> To do
The required output consists solely of the lines from the line containing "This screenshot has height=713, width=766." through the end of the records, copied exactly.

╭─ Supplied data

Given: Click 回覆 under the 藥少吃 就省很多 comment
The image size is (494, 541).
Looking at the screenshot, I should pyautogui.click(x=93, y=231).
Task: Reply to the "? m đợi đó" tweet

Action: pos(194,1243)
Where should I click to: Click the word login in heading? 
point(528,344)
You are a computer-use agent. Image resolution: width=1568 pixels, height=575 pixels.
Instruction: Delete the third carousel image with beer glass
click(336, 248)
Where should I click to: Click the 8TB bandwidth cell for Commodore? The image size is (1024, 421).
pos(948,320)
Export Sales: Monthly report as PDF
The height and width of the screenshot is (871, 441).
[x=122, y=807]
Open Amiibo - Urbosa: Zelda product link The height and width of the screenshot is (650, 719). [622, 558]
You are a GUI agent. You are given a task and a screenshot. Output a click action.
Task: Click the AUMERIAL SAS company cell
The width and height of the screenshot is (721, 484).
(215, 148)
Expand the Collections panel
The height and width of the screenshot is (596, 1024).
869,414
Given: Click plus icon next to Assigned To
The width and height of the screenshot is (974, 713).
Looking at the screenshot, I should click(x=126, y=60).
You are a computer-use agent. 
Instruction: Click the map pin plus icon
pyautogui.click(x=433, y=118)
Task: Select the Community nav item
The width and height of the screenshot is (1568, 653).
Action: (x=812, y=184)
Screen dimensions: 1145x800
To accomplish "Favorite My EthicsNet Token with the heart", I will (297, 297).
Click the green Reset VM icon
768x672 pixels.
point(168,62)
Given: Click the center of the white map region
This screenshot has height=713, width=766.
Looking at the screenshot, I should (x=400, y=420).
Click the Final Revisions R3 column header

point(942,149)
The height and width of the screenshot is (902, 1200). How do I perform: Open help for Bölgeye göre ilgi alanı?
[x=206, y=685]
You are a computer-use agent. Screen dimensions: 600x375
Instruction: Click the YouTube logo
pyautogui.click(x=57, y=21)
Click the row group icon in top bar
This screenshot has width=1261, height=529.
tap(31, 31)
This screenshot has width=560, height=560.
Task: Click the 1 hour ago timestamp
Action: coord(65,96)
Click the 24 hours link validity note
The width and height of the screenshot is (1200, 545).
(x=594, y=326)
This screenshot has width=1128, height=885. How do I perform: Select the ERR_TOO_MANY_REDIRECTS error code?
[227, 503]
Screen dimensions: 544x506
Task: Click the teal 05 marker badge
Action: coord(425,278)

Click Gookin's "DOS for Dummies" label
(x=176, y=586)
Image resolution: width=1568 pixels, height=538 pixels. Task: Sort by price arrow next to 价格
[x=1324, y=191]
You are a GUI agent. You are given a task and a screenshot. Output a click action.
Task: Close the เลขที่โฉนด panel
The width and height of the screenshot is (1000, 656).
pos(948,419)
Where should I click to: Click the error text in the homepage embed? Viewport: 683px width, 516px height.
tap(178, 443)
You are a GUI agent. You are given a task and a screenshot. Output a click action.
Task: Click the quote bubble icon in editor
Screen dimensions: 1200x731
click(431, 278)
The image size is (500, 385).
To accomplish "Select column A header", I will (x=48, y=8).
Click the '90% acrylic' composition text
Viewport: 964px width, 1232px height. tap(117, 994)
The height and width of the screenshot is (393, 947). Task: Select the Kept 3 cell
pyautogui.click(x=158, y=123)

╰─

> Finished exercise
This screenshot has height=713, width=766.
Looking at the screenshot, I should (x=400, y=420).
Click the Final Revisions R3 column header

point(942,149)
The height and width of the screenshot is (902, 1200). How do I perform: Open help for Bölgeye göre ilgi alanı?
[x=206, y=685]
You are a computer-use agent. Screen dimensions: 600x375
Instruction: Click the YouTube logo
pyautogui.click(x=57, y=21)
Click the row group icon in top bar
This screenshot has width=1261, height=529.
tap(31, 31)
This screenshot has width=560, height=560.
Task: Click the 1 hour ago timestamp
Action: coord(65,96)
Click the 24 hours link validity note
The width and height of the screenshot is (1200, 545).
(x=594, y=326)
This screenshot has width=1128, height=885. How do I perform: Select the ERR_TOO_MANY_REDIRECTS error code?
[227, 503]
Screen dimensions: 544x506
Task: Click the teal 05 marker badge
Action: coord(425,278)

Click Gookin's "DOS for Dummies" label
(x=176, y=586)
Image resolution: width=1568 pixels, height=538 pixels. Task: Sort by price arrow next to 价格
[x=1324, y=191]
You are a GUI agent. You are given a task and a screenshot. Output a click action.
Task: Close the เลขที่โฉนด panel
The width and height of the screenshot is (1000, 656).
pos(948,419)
Where should I click to: Click the error text in the homepage embed? Viewport: 683px width, 516px height.
tap(178, 443)
You are a GUI agent. You are given a task and a screenshot. Output a click action.
Task: Click the quote bubble icon in editor
Screen dimensions: 1200x731
click(431, 278)
The image size is (500, 385).
To accomplish "Select column A header", I will (x=48, y=8).
Click the '90% acrylic' composition text
Viewport: 964px width, 1232px height. tap(117, 994)
The height and width of the screenshot is (393, 947). Task: Select the Kept 3 cell
pyautogui.click(x=158, y=123)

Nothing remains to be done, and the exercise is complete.